Our analytical engine processes market data in real time and transforms its volume and complexity into specific recommendations. The goal is to reduce the decision-making risk of investors and companies, not to replace their judgment.
The process is divided into three steps that can be traced back and verified. No phase is complete without a recorded input and output.
The system continuously collects market and transaction data from publicly available and licensed sources. Ingestion takes place in real time so that recommendations reflect the current state of the market, not a delayed snapshot.
Predictive models look for patterns in volatility and correlations between assets. Each output of the model is supplemented with a degree of certainty that the model attributes to the given result.
The resulting recommendations are formulated as specific steps — not general signals. The user can see what variables the recommendation was based on.
The technical capabilities of the platform are reflected in three areas that are measurable for investors and company management.
Predictive models evaluate the volatility and data integrity of inputs before translating them into recommendations. The risk exposure is thus visible before the decision, not after it.
The processing of large volumes of data, which would take days manually, is automated and continuous. The analyst thus receives processed output, not raw data to browse.
The same analytical basis can be applied to a single investor's portfolio as well as to strategic planning across multiple business units, without the need to build a new model from scratch.

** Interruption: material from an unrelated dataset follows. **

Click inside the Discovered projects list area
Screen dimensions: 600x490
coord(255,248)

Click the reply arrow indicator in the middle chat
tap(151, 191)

Each recommendation that the platform generates is recorded with a time stamp and subsequently publicly available for review.
| The date | Referral type | Result after 30 days | Condition |
|---|---|---|---|
| 03. 2024 | Portfolio Allocation — Crypto | In line with the prediction | Confirmed |
| 04. 2024 | Reducing exposure — a volatile asset | Deviation outside the predicted range | Tracked |
| 05. 2024 | Diversification — corporate reserves | In line with the prediction | Confirmed |
The log also contains recommendations that deviated from the actual market development. We believe that credibility comes from a willingness to show the less successful periods, not just the profitable ones.
The results can be verified by community members independently of us — by comparing the recorded recommendation with publicly available market data on the same date.
Savaqorilyx was created to offer investors and corporate teams a second, data-driven opinion on capital allocation and strategic planning decisions. Instead of general signals, we provide a breakdown of the variables that go into the recommendations.
The platform is for those who want to verify, not just believe. Therefore, the methodology is described openly and the results can be traced back, including the period when the prediction differed from reality.
The same analytical basis is used differently depending on the type of decision — from crypto-portfolio management to corporate planning.
An investor follows a volatile market and needs a breakdown of risk in real time, not once a week. Savaqorilyx complements its own analysis with modeled prediction and highlights deviations from expected market behavior.
Company management uses the platform as an additional input into decision-making processes — for example, when planning a budget or evaluating new investment opportunities. The recommendation connects to existing reporting, does not require a separate workflow.
More questions can be found on the page FAQ.
Access to the platform does not require a long-term commitment. You can first view the referral model and public log without registration.
Enter the platformThe approach is based on community verification — the results are presented not only by us, but also by those who use them.